What you should do:
Answer these questions using the opinion piece on Xi Jinping and China below:
(a) What rate of growth did the International Monetary Fund say it expects for China's economy in 2021?
(b) With how many nations did Beijing enter a trade agreement last November?
(c) What was Dr. Li Wenliang forced to sign?

Source passage:
* * * * *

Chinese President Xi Jinping is hoping Americans are happy idiots, willing to look past decades of Chinese economic malpractice and a crushing pandemic the Chinese Communist Party unleashed on the world in the name of global congeniality.
To avoid so-called “confrontation,” Xi urged President Joe Biden’s administration Monday to reverse the Trump administration’s economic restrictions on China and forgo its plans to build a Western coalition to push back on Beijing.
“To build small circles or start a new Cold War, to reject, threaten or intimidate others, to willfully impose decoupling, supply disruption or sanctions, to create isolation or estrangement, will only push the world into division and even confrontation,” Xi said.
Behind the platitudes and veiled threats, Xi is sending the United States and our allies a clear message: Turn a blind eye, and play nice.
But make no mistake, if we were to go back to playing nice with the Chinese Communist Party, we would be acquiescing to a tyrant who cares nothing for his people — not to mention the citizens of the United States — who he relies on to consume and fuel his economy.
We have to keep at the forefront of our minds Xi’s true goal — to see China replace the United States as the world’s superpower. To that end, Xi doesn’t want anything or anyone to disrupt his sizzling economy, nor his absolute, despotic control over his people.
“It serves no one’s interest to use the pandemic as an excuse to reverse globalization and go for seclusion and decoupling,” Xi said Monday.
It’s a convenient statement for Xi. By many measures, the coronavirus has been one of the biggest boons to the Chinese economy and has emboldened a Chinese Communist Party that now knows how far they can bully people without dissent, either within China’s borders or around the globe.
China was the only major economy in the world to claim economic growth in 2020. Compare that with the global economy, which contracted 3.5 percent last year — the worst peacetime contraction since the Great Depression. In the last quarter of 2020, China reclaimed its pre-coronavirus growth trajectory.
While America and other developed economies look to regain footing this year, the Chinese economy is expected to be hot. This past Tuesday, the International Monetary Fund said it expects China’s economy to grow 8.1 percent in 2021, outpacing its expectations for the U.S. economy some 3 percent this year and the Euro-area by nearly 4 percent.
Last November, Beijing entered a trade agreement with 14 nations, solidifying a relationship that represents one-third of the global economic output. That has resulted in the economies of Australia and other nations backfilling holes. Just this month, China surpassed the United States as the world’s top destination for new foreign direct investment.
But more than anything, the communist party leader desperately wants us all to forget his government’s role in the spread of the coronavirus, the human rights abuses that followed, and the propaganda misrepresenting China’s role for personal political ends.
Xi doesn’t want you to recall the late Chinese Dr. Li Wenliang, who first warned the world about coronavirus and who the Chinese government detained, questioned, and forced to sign a document confessing that he spread illegal rumors. Xi doesn’t want you to recall CCP officials welding potentially infected Wuhan residents into their apartment buildings, or jailing journalists who exposed Chinese officials.
Finally, Xi definitely wants you to forget that China intentionally allowed COVID-19 to spread throughout the world by shutting down domestic travel two full months before they did the same for international travel. From January to March 2020, it was easier for an infected person to travel from Wuhan to London than from Wuhan to Beijing.
To ratchet back pressure on China would not simply be a tacit acceptance of their human rights abuses and refusal to play by the same trade practices and standards, but a full-throated embracing.
Republicans and Democrats in Congress, along with the Biden administration, should work together to continue the progress we’ve made. We should view and treat Xi and the Communist Chinese Party for what they are — a grave threat to America, its people, and those that love democracy, cherish freedom, and value human life.

* * * * *

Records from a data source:

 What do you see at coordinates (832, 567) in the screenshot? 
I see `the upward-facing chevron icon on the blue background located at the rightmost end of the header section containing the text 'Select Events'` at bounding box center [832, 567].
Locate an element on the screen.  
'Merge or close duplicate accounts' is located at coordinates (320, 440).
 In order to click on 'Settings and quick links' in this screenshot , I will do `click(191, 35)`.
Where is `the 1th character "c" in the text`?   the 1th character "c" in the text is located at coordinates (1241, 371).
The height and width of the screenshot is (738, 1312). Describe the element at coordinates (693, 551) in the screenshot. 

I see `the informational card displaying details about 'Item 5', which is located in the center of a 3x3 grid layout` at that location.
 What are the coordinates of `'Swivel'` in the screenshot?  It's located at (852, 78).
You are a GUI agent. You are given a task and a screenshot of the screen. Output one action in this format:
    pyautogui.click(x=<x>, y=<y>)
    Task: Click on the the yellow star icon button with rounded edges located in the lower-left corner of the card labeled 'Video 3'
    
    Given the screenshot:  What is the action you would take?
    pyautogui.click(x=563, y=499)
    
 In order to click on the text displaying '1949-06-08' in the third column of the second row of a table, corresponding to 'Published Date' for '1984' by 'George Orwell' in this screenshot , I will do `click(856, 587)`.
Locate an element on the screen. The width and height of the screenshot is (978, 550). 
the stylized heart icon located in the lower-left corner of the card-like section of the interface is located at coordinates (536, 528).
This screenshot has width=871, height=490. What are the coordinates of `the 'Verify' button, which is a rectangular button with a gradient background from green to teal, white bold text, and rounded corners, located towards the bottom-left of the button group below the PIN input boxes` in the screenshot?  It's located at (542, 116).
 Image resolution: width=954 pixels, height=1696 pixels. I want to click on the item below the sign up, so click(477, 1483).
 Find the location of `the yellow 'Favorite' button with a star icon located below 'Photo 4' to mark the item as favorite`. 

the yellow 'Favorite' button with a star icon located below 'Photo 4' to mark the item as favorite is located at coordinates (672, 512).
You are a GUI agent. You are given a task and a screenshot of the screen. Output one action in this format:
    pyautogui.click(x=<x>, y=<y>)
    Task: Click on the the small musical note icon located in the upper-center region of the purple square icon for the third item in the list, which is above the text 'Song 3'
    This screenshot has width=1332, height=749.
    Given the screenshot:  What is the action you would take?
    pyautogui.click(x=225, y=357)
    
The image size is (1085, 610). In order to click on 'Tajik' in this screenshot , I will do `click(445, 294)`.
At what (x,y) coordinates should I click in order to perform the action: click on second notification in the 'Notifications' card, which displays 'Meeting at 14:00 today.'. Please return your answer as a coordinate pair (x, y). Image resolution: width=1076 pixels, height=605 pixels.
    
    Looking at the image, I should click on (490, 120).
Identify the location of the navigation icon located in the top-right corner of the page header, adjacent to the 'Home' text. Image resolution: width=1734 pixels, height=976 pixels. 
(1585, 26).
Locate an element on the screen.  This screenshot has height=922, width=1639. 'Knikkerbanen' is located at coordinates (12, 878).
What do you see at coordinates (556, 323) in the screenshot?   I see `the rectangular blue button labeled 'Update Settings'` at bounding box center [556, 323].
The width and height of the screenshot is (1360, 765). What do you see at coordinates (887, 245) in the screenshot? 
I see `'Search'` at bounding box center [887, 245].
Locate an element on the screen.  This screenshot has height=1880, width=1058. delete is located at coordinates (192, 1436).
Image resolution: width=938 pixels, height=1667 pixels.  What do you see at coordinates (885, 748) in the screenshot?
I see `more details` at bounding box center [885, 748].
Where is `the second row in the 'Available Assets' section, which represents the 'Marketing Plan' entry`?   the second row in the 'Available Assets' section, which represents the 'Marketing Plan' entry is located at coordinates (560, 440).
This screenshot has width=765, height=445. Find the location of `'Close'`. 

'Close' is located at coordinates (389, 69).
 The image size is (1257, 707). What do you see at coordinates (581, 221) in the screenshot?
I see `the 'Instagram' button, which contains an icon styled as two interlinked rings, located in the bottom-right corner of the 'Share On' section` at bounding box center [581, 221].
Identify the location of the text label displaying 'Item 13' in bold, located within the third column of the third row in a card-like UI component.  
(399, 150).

* * * * *

Exercise result:
(a) 8.1 percent.
(b) 14 nations.
(c) A document confessing that he spread illegal rumors.